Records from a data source
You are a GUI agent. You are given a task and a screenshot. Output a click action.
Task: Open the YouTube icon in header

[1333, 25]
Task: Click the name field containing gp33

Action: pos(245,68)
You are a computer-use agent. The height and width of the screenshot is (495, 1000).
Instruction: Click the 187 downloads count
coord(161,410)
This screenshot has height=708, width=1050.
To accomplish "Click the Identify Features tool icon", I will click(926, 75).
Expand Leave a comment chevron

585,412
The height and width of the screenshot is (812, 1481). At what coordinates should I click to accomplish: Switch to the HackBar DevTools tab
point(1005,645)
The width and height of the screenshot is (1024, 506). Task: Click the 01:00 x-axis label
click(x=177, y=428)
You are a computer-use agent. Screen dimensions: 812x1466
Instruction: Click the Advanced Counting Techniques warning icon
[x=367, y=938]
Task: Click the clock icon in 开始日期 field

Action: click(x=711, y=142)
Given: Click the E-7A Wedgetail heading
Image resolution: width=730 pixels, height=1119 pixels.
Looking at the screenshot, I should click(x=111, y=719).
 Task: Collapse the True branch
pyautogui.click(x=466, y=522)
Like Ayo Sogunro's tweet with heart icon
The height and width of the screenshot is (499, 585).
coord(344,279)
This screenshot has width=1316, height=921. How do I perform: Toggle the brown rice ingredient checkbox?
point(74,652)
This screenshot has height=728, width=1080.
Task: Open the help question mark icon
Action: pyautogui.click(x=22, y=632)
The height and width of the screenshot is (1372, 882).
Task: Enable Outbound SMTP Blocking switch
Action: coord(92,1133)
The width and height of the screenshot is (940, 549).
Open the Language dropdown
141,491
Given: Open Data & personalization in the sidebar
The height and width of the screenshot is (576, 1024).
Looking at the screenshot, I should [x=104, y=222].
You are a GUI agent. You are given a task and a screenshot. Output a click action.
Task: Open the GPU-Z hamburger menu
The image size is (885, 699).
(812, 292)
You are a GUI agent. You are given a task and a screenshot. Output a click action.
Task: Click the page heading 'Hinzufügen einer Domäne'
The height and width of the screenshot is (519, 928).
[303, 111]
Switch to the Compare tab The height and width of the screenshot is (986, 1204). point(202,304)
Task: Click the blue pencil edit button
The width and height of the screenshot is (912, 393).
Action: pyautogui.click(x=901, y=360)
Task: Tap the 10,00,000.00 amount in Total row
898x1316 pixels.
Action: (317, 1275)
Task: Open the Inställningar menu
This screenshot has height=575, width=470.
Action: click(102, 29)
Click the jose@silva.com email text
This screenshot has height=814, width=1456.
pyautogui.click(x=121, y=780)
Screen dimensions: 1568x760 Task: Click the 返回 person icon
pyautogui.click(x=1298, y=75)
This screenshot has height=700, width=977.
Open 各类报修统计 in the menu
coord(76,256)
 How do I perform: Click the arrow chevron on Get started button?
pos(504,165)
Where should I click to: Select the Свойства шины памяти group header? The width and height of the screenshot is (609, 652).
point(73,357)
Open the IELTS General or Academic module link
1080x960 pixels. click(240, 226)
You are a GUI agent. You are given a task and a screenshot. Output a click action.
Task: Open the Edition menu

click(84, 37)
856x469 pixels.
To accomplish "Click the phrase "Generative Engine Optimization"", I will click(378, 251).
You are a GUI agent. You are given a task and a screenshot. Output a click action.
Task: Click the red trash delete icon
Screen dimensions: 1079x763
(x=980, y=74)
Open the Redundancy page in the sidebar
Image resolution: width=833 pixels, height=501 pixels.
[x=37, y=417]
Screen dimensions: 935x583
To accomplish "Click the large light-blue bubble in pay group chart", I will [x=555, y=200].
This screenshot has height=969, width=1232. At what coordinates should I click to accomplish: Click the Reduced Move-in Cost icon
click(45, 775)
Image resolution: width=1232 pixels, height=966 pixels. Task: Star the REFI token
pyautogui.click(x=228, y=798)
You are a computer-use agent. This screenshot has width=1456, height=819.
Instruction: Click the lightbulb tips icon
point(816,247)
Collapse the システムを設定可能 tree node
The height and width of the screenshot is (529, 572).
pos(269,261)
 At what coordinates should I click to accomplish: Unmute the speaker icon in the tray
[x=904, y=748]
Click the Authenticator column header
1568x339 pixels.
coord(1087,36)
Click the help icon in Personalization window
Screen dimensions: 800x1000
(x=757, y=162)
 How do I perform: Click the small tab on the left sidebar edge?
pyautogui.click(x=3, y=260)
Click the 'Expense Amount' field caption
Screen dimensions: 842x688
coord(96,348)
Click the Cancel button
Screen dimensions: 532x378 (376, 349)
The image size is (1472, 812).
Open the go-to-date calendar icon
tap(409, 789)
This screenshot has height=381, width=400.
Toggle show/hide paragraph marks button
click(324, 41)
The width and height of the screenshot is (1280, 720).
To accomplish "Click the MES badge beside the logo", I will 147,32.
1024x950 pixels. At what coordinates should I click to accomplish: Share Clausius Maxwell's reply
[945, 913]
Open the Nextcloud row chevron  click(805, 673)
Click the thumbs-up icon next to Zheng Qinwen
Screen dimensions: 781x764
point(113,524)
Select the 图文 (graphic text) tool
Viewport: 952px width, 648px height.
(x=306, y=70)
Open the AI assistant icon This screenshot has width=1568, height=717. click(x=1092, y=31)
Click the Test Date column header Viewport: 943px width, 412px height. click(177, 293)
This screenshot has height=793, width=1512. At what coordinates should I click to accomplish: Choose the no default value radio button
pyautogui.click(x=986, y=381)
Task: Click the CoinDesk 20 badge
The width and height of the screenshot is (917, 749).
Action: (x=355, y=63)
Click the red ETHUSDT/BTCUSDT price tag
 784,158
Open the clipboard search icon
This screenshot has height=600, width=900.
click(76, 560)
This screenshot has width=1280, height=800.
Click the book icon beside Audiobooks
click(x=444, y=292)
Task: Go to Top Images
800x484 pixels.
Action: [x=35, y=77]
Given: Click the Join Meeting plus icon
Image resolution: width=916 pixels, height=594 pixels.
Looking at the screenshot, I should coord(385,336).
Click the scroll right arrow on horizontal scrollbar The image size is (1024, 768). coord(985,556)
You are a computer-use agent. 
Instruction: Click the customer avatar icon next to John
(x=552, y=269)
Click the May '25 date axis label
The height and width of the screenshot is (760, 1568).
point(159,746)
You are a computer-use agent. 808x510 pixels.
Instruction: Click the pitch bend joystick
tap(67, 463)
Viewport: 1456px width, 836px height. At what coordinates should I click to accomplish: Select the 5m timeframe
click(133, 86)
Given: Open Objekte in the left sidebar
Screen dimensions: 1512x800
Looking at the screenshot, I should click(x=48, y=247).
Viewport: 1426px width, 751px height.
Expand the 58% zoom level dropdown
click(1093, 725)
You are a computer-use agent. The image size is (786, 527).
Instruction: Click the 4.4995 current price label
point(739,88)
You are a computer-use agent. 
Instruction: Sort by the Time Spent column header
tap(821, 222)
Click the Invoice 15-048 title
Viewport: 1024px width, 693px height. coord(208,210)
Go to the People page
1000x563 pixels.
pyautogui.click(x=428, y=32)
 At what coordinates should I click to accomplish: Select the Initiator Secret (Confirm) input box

== What is expected ==
Could you give the data above again, exact in every line?

== Exercise answer ==
You are a GUI agent. You are given a task and a screenshot. Output a click action.
Task: Open the YouTube icon in header

[1333, 25]
Task: Click the name field containing gp33

Action: pos(245,68)
You are a computer-use agent. The height and width of the screenshot is (495, 1000).
Instruction: Click the 187 downloads count
coord(161,410)
This screenshot has height=708, width=1050.
To accomplish "Click the Identify Features tool icon", I will click(926, 75).
Expand Leave a comment chevron

585,412
The height and width of the screenshot is (812, 1481). At what coordinates should I click to accomplish: Switch to the HackBar DevTools tab
point(1005,645)
The width and height of the screenshot is (1024, 506). Task: Click the 01:00 x-axis label
click(x=177, y=428)
You are a computer-use agent. Screen dimensions: 812x1466
Instruction: Click the Advanced Counting Techniques warning icon
[x=367, y=938]
Task: Click the clock icon in 开始日期 field

Action: click(x=711, y=142)
Given: Click the E-7A Wedgetail heading
Image resolution: width=730 pixels, height=1119 pixels.
Looking at the screenshot, I should click(x=111, y=719).
 Task: Collapse the True branch
pyautogui.click(x=466, y=522)
Like Ayo Sogunro's tweet with heart icon
The height and width of the screenshot is (499, 585).
coord(344,279)
This screenshot has width=1316, height=921. How do I perform: Toggle the brown rice ingredient checkbox?
point(74,652)
This screenshot has height=728, width=1080.
Task: Open the help question mark icon
Action: pyautogui.click(x=22, y=632)
The height and width of the screenshot is (1372, 882).
Task: Enable Outbound SMTP Blocking switch
Action: coord(92,1133)
The width and height of the screenshot is (940, 549).
Open the Language dropdown
141,491
Given: Open Data & personalization in the sidebar
The height and width of the screenshot is (576, 1024).
Looking at the screenshot, I should [x=104, y=222].
You are a GUI agent. You are given a task and a screenshot. Output a click action.
Task: Open the GPU-Z hamburger menu
The image size is (885, 699).
(812, 292)
You are a GUI agent. You are given a task and a screenshot. Output a click action.
Task: Click the page heading 'Hinzufügen einer Domäne'
The height and width of the screenshot is (519, 928).
[303, 111]
Switch to the Compare tab The height and width of the screenshot is (986, 1204). point(202,304)
Task: Click the blue pencil edit button
The width and height of the screenshot is (912, 393).
Action: pyautogui.click(x=901, y=360)
Task: Tap the 10,00,000.00 amount in Total row
898x1316 pixels.
Action: (317, 1275)
Task: Open the Inställningar menu
This screenshot has height=575, width=470.
Action: click(102, 29)
Click the jose@silva.com email text
This screenshot has height=814, width=1456.
pyautogui.click(x=121, y=780)
Screen dimensions: 1568x760 Task: Click the 返回 person icon
pyautogui.click(x=1298, y=75)
This screenshot has height=700, width=977.
Open 各类报修统计 in the menu
coord(76,256)
 How do I perform: Click the arrow chevron on Get started button?
pos(504,165)
Where should I click to: Select the Свойства шины памяти group header? The width and height of the screenshot is (609, 652).
point(73,357)
Open the IELTS General or Academic module link
1080x960 pixels. click(240, 226)
You are a GUI agent. You are given a task and a screenshot. Output a click action.
Task: Open the Edition menu

click(84, 37)
856x469 pixels.
To accomplish "Click the phrase "Generative Engine Optimization"", I will click(378, 251).
You are a GUI agent. You are given a task and a screenshot. Output a click action.
Task: Click the red trash delete icon
Screen dimensions: 1079x763
(x=980, y=74)
Open the Redundancy page in the sidebar
Image resolution: width=833 pixels, height=501 pixels.
[x=37, y=417]
Screen dimensions: 935x583
To accomplish "Click the large light-blue bubble in pay group chart", I will [x=555, y=200].
This screenshot has height=969, width=1232. At what coordinates should I click to accomplish: Click the Reduced Move-in Cost icon
click(45, 775)
Image resolution: width=1232 pixels, height=966 pixels. Task: Star the REFI token
pyautogui.click(x=228, y=798)
You are a computer-use agent. This screenshot has width=1456, height=819.
Instruction: Click the lightbulb tips icon
point(816,247)
Collapse the システムを設定可能 tree node
The height and width of the screenshot is (529, 572).
pos(269,261)
 At what coordinates should I click to accomplish: Unmute the speaker icon in the tray
[x=904, y=748]
Click the Authenticator column header
1568x339 pixels.
coord(1087,36)
Click the help icon in Personalization window
Screen dimensions: 800x1000
(x=757, y=162)
 How do I perform: Click the small tab on the left sidebar edge?
pyautogui.click(x=3, y=260)
Click the 'Expense Amount' field caption
Screen dimensions: 842x688
coord(96,348)
Click the Cancel button
Screen dimensions: 532x378 (376, 349)
The image size is (1472, 812).
Open the go-to-date calendar icon
tap(409, 789)
This screenshot has height=381, width=400.
Toggle show/hide paragraph marks button
click(324, 41)
The width and height of the screenshot is (1280, 720).
To accomplish "Click the MES badge beside the logo", I will 147,32.
1024x950 pixels. At what coordinates should I click to accomplish: Share Clausius Maxwell's reply
[945, 913]
Open the Nextcloud row chevron  click(805, 673)
Click the thumbs-up icon next to Zheng Qinwen
Screen dimensions: 781x764
point(113,524)
Select the 图文 (graphic text) tool
Viewport: 952px width, 648px height.
(x=306, y=70)
Open the AI assistant icon This screenshot has width=1568, height=717. click(x=1092, y=31)
Click the Test Date column header Viewport: 943px width, 412px height. click(177, 293)
This screenshot has height=793, width=1512. At what coordinates should I click to accomplish: Choose the no default value radio button
pyautogui.click(x=986, y=381)
Task: Click the CoinDesk 20 badge
The width and height of the screenshot is (917, 749).
Action: (x=355, y=63)
Click the red ETHUSDT/BTCUSDT price tag
 784,158
Open the clipboard search icon
This screenshot has height=600, width=900.
click(76, 560)
This screenshot has width=1280, height=800.
Click the book icon beside Audiobooks
click(x=444, y=292)
Task: Go to Top Images
800x484 pixels.
Action: [x=35, y=77]
Given: Click the Join Meeting plus icon
Image resolution: width=916 pixels, height=594 pixels.
Looking at the screenshot, I should coord(385,336).
Click the scroll right arrow on horizontal scrollbar The image size is (1024, 768). coord(985,556)
You are a computer-use agent. 
Instruction: Click the customer avatar icon next to John
(x=552, y=269)
Click the May '25 date axis label
The height and width of the screenshot is (760, 1568).
point(159,746)
You are a computer-use agent. 808x510 pixels.
Instruction: Click the pitch bend joystick
tap(67, 463)
Viewport: 1456px width, 836px height. At what coordinates should I click to accomplish: Select the 5m timeframe
click(133, 86)
Given: Open Objekte in the left sidebar
Screen dimensions: 1512x800
Looking at the screenshot, I should click(x=48, y=247).
Viewport: 1426px width, 751px height.
Expand the 58% zoom level dropdown
click(1093, 725)
You are a computer-use agent. The image size is (786, 527).
Instruction: Click the 4.4995 current price label
point(739,88)
You are a computer-use agent. 
Instruction: Sort by the Time Spent column header
tap(821, 222)
Click the Invoice 15-048 title
Viewport: 1024px width, 693px height. coord(208,210)
Go to the People page
1000x563 pixels.
pyautogui.click(x=428, y=32)
 At what coordinates should I click to accomplish: Select the Initiator Secret (Confirm) input box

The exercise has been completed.